* EXERCISE INSTRUCTIONS *
1 > Answer these questions about the forum thread, one line each:
(a) Why did ChrisLetchford hold off on posting about the guitar?
(b) According to technomancer, where does Strandberg post updates on all of his builds?
(c) What wood does gstacey1 mention for the top?
2 > Print the part of the forum thread starting with "## gstacey1 (Jul" and going on through "video of it too.".

* SELECTED PASSAGE *
_____

I was wondering when you were going to start posting these, I saw the post on the Strandberg site that you had ordered one


----------



## Customisbetter (Jul 23, 2010)

Congrats man!

Im building one right now....


----------



## ChrisLetchford (Jul 23, 2010)

technomancer said:


> I was wondering when you were going to start posting these, I saw the post on the Strandberg site that you had ordered one



yeah, i was just waiting until there was actual build progress.


----------



## 77zark77 (Jul 23, 2010)




----------



## Skyblue (Jul 23, 2010)

Awesome man! can't wait to see it done, and hear some new tracks!


----------



## Randy (Jul 23, 2010)

Damn you and your amazing guitars.


----------



## ShadyDavey (Jul 23, 2010)

That's gorgeous and I need one.

Nothing more to add


----------



## technomancer (Jul 23, 2010)

Oh BTW guys Strandberg posts updates on all of his builds to his blog on his site here:

Strandberg Guitarworks

He's building another guitar in parallel with Chris's


----------



## Daggorath (Jul 23, 2010)

Looks real nice, you have some amazing axes!


----------



## gstacey1 (Jul 23, 2010)

It looks like it will turn out awesome man. The wenge top is gonna be sweet can't wait to hear how it sounds on the new STS album.


----------



## Xiphos68 (Jul 23, 2010)

I can't wait to see this (lord willing). Chris you gotta make a video of it too. 
Lord willing.


----------



## HumanFuseBen (Jul 23, 2010)

OH MAH GAWD awesome!!!!


----------



## SYLrules88 (Jul 23, 2010)

_____

* LISTED ENTRIES *
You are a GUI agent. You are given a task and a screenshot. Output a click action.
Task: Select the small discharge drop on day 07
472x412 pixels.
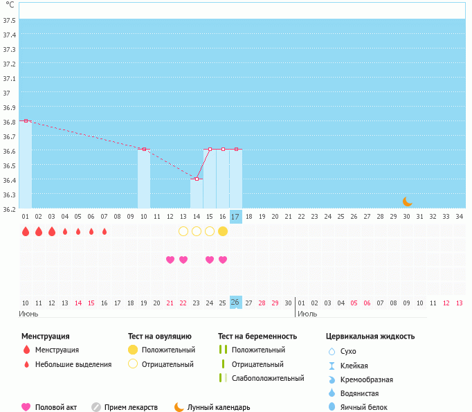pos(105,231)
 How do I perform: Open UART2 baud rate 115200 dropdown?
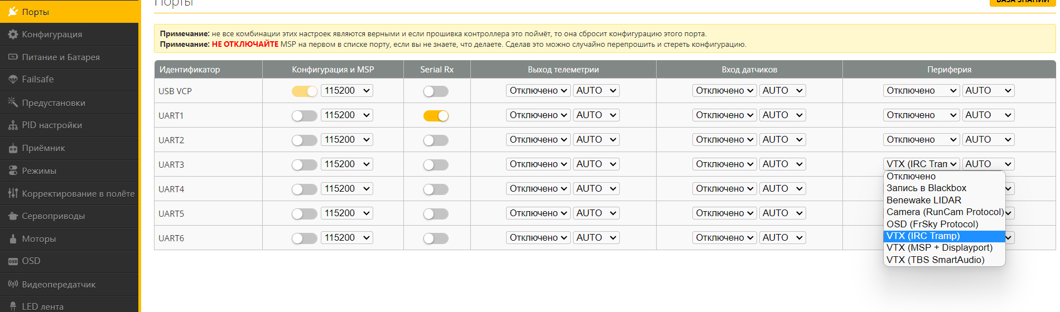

_____

* RESPONSES FOR EACH TASK *
1 >
(a) He was waiting until there was actual build progress.
(b) On the blog on his site, Strandberg Guitarworks.
(c) Wenge.

2 >
## gstacey1 (Jul 23, 2010)

It looks like it will turn out awesome man. The wenge top is gonna be sweet can't wait to hear how it sounds on the new STS album.


----------



## Xiphos68 (Jul 23, 2010)

I can't wait to see this (lord willing). Chris you gotta make a video of it too.